Keraton Kasepuhan Cirebon

Suluh Indonesia – Sudah berbulan-bulan dua pihak bersiteru di Keraton Kasepuhan Cirebon. Bahkan, baru-baru ini terjadi bentrok fisik antara pendukung Sultan Sepuh XV, Pangeran Raja Adipati (PRA) Luqman Zulkaedin, dan Sultan Sepuh Aloeda II, Raden Rahardjo Djali.

Kehadiran pemerintah sangat diperlukan untuk mengatasi perebutan kekuasaan yang berlarut-larut terjadi. Sebagai pemegang otoritas dalam sistem hukum dan kekuasaan di negara Republik Indonesia, pemerintah tak boleh tinggal diam.

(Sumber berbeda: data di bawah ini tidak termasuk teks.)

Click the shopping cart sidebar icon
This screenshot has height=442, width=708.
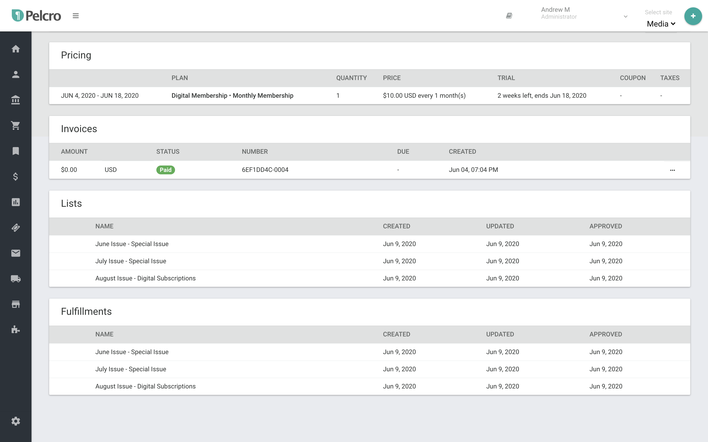click(x=16, y=125)
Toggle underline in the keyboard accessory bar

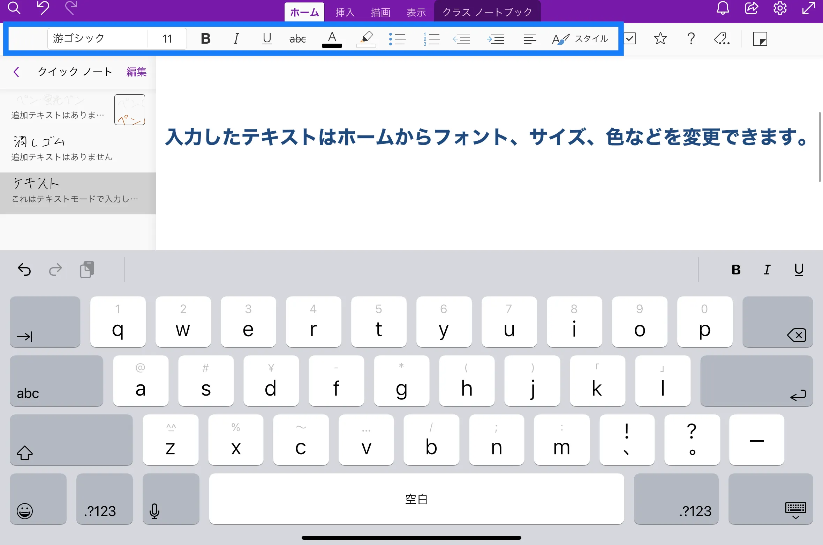799,270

Sebab, Keraton Kasepuhan Cirebon yang merupakan warisan leluhur pendiri Cirebon sudah diakui sebagai cagar budaya. Ia bukan lagi milik pribadi sultan, bukan pula milik keluarga dan keturunannya. Ia dilindungi undang-undang.

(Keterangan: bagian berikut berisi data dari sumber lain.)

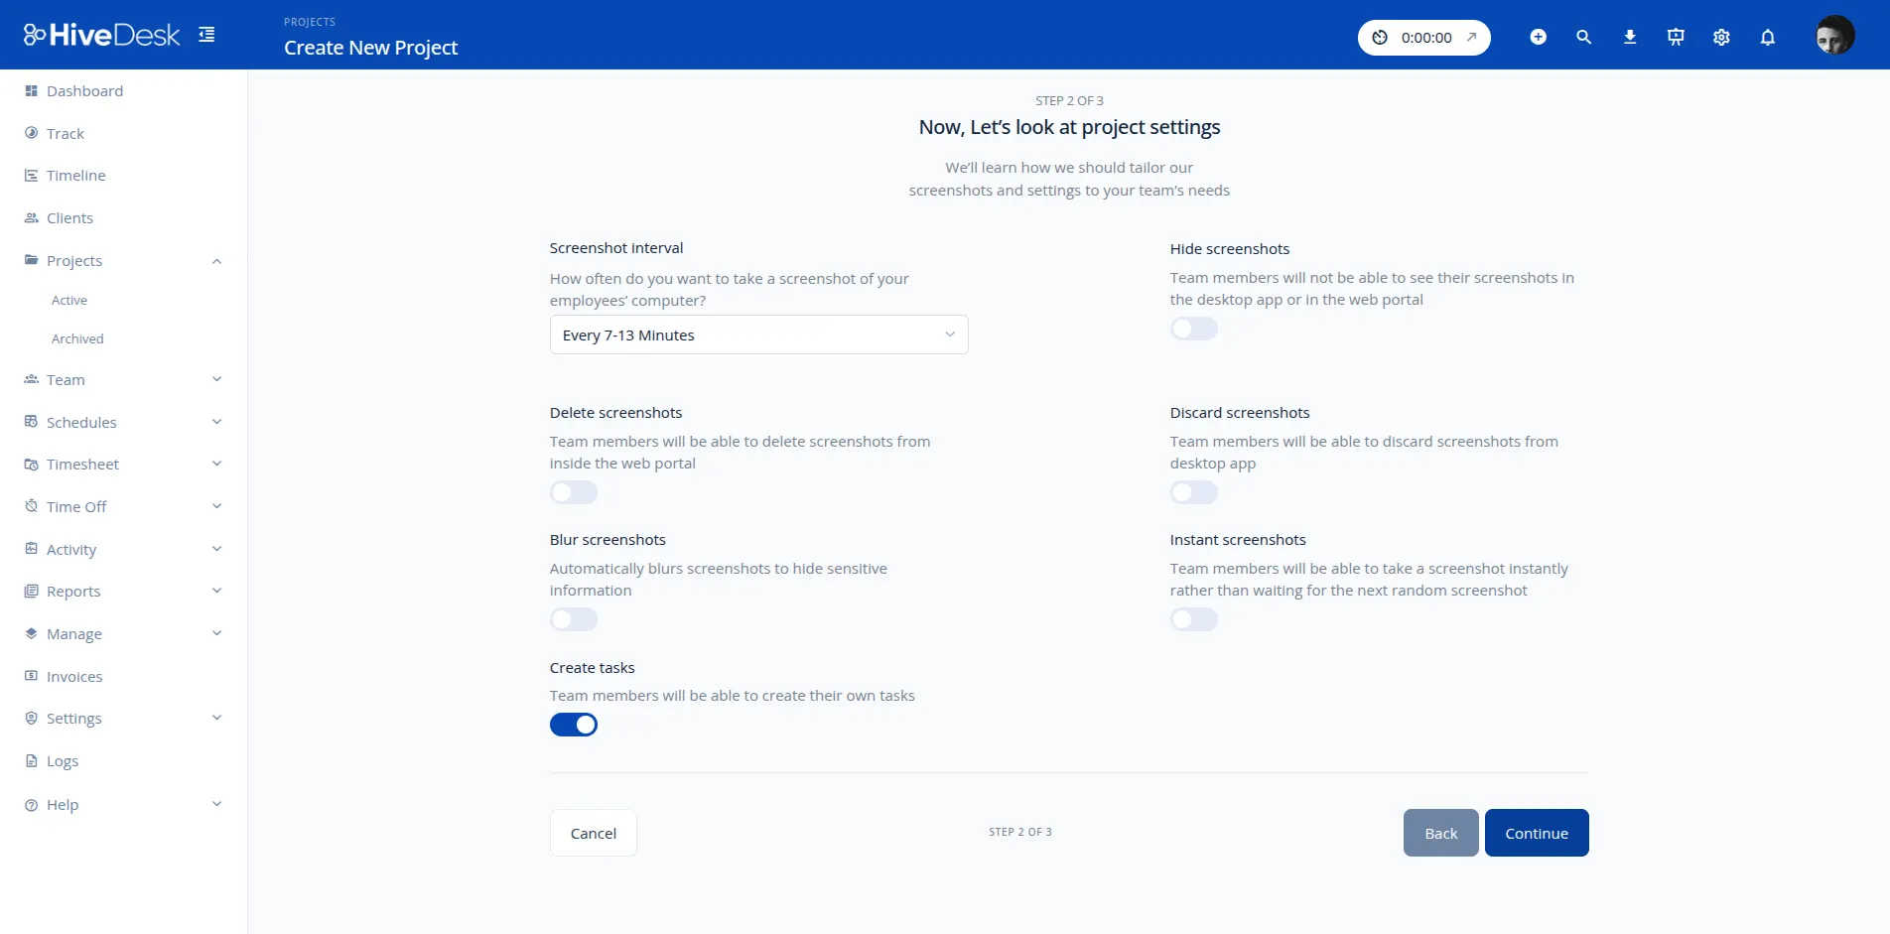Open the product tour presentation icon
1890x934 pixels.
click(1675, 37)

Sebagai cagar budaya, Keraton Kasepuhan Cirebon merupakan milik masyarakat Cirebon, bahkan aset bangsa. Bukan hanya bangunan fisik keraton yang diakui sebagai bangunan cagar budaya, tapi juga seluruh pusaka, perangkat adat tradisi, nilai-nilai luhur dan kehormatan yang disandangnya.

Sesuai Undang-Undang tentang Pemajuan Kebudayaan, pemerintah wajib menjaga dan melestarikan cagar dan warisan budaya. Karena itu, pemerintah mesti menyelesaikan segala permasalahan, perselisihan, dan konflik kepentingan yang terjadi di sana dengan asas keadilan, musyawarah mufakat dan menjunjung tinggi peraturan perundang-undangan yang berlaku.

Perselisihan seperti ini sudah pernah terjadi pada zaman kolonial Belanda dulu. Namun dengan pertimbangan menjaga kondusifitas Cirebon, pemerintah kolonial Belanda berinisiatif melakukan mediasi soal pengganti sultan yang meninggal.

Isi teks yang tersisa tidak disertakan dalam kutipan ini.